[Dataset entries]
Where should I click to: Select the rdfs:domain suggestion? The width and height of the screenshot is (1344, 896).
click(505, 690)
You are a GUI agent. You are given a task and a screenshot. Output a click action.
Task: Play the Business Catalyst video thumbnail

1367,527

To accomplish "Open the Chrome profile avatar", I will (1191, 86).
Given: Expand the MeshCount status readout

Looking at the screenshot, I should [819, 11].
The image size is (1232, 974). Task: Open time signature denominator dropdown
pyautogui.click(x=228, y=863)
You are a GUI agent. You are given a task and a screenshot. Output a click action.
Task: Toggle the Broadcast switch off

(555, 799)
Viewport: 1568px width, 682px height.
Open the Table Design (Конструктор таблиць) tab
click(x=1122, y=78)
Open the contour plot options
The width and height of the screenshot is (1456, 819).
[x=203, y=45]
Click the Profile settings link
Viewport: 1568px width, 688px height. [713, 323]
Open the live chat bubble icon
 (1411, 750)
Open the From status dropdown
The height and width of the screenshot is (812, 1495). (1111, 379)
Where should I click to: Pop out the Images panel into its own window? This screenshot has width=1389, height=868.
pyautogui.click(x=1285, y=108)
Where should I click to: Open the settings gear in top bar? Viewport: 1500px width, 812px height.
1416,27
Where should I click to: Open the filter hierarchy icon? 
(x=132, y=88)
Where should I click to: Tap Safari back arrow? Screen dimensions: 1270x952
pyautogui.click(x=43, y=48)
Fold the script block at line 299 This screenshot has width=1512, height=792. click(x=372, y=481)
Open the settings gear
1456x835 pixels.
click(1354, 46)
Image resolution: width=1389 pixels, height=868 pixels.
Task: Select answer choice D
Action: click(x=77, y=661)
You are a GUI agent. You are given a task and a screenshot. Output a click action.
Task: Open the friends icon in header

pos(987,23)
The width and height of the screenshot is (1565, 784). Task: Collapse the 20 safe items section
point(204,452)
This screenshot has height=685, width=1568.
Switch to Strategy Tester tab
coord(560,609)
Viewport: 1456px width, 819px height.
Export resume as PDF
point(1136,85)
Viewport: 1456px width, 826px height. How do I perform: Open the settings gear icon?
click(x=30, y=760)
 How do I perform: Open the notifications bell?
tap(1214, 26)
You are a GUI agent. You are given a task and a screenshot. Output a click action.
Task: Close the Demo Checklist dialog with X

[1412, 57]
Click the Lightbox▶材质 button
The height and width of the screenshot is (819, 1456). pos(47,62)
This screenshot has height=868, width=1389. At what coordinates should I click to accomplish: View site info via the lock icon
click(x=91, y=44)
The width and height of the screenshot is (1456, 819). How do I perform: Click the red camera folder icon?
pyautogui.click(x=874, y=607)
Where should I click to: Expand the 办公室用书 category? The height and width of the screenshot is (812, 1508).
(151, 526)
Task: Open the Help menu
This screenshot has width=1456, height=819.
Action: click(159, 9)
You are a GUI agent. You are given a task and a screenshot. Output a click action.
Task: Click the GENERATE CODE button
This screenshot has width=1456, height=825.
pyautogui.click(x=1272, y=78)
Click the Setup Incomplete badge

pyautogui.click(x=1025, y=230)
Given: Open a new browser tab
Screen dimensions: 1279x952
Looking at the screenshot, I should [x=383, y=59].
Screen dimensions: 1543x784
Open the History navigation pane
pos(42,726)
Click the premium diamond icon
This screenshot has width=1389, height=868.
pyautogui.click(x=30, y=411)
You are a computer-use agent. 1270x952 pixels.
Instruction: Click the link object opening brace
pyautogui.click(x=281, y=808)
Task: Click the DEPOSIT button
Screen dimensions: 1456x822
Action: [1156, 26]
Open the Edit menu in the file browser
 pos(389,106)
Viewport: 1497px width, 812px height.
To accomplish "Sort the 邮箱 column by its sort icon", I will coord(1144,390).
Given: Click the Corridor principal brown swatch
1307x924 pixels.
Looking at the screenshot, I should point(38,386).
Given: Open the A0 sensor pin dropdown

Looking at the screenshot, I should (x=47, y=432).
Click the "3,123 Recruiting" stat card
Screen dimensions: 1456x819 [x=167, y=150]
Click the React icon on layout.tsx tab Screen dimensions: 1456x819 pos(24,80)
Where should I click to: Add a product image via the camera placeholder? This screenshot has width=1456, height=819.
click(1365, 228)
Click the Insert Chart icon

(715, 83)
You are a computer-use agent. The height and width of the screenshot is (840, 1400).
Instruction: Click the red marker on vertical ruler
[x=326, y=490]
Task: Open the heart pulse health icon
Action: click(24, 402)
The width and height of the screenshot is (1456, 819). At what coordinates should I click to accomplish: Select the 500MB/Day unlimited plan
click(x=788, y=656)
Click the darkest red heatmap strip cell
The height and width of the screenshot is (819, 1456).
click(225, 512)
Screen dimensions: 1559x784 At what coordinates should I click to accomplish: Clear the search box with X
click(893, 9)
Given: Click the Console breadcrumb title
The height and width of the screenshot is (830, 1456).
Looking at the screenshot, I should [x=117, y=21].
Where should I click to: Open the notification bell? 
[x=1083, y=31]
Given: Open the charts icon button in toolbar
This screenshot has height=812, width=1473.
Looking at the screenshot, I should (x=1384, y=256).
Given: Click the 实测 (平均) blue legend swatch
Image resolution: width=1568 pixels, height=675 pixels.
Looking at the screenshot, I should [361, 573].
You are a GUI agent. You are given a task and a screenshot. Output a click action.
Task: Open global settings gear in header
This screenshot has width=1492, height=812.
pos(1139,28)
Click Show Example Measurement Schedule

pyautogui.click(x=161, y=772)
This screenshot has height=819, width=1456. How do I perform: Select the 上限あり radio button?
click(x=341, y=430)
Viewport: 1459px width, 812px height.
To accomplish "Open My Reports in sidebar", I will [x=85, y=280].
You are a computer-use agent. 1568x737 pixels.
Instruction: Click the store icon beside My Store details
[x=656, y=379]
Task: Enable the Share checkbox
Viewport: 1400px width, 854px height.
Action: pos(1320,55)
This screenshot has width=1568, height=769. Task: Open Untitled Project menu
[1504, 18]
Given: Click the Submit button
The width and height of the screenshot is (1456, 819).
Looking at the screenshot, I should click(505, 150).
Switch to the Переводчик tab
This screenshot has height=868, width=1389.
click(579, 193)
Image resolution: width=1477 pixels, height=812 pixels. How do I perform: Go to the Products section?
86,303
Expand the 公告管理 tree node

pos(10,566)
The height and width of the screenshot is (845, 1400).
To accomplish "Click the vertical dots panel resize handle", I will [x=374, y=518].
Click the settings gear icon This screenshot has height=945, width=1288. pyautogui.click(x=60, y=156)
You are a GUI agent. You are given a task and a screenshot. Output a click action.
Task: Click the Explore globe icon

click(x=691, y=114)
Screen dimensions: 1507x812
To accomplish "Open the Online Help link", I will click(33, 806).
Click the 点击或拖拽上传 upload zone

PROBLEM TO SOLVE: Your task is to retype the entries verbatim, starting with the line that holds "Open the live chat bubble icon" and stopping after the line that holds "Task: Open the Help menu".

RESULT OF THE EXERCISE:
Open the live chat bubble icon
 (1411, 750)
Open the From status dropdown
The height and width of the screenshot is (812, 1495). (1111, 379)
Where should I click to: Pop out the Images panel into its own window? This screenshot has width=1389, height=868.
pyautogui.click(x=1285, y=108)
Where should I click to: Open the settings gear in top bar? Viewport: 1500px width, 812px height.
1416,27
Where should I click to: Open the filter hierarchy icon? 
(x=132, y=88)
Where should I click to: Tap Safari back arrow? Screen dimensions: 1270x952
pyautogui.click(x=43, y=48)
Fold the script block at line 299 This screenshot has width=1512, height=792. click(x=372, y=481)
Open the settings gear
1456x835 pixels.
click(1354, 46)
Image resolution: width=1389 pixels, height=868 pixels.
Task: Select answer choice D
Action: click(x=77, y=661)
You are a GUI agent. You are given a task and a screenshot. Output a click action.
Task: Open the friends icon in header

pos(987,23)
The width and height of the screenshot is (1565, 784). Task: Collapse the 20 safe items section
point(204,452)
This screenshot has height=685, width=1568.
Switch to Strategy Tester tab
coord(560,609)
Viewport: 1456px width, 819px height.
Export resume as PDF
point(1136,85)
Viewport: 1456px width, 826px height. How do I perform: Open the settings gear icon?
click(x=30, y=760)
 How do I perform: Open the notifications bell?
tap(1214, 26)
You are a GUI agent. You are given a task and a screenshot. Output a click action.
Task: Close the Demo Checklist dialog with X

[1412, 57]
Click the Lightbox▶材质 button
The height and width of the screenshot is (819, 1456). pos(47,62)
This screenshot has height=868, width=1389. At what coordinates should I click to accomplish: View site info via the lock icon
click(x=91, y=44)
The width and height of the screenshot is (1456, 819). How do I perform: Click the red camera folder icon?
pyautogui.click(x=874, y=607)
Where should I click to: Expand the 办公室用书 category? The height and width of the screenshot is (812, 1508).
(151, 526)
Task: Open the Help menu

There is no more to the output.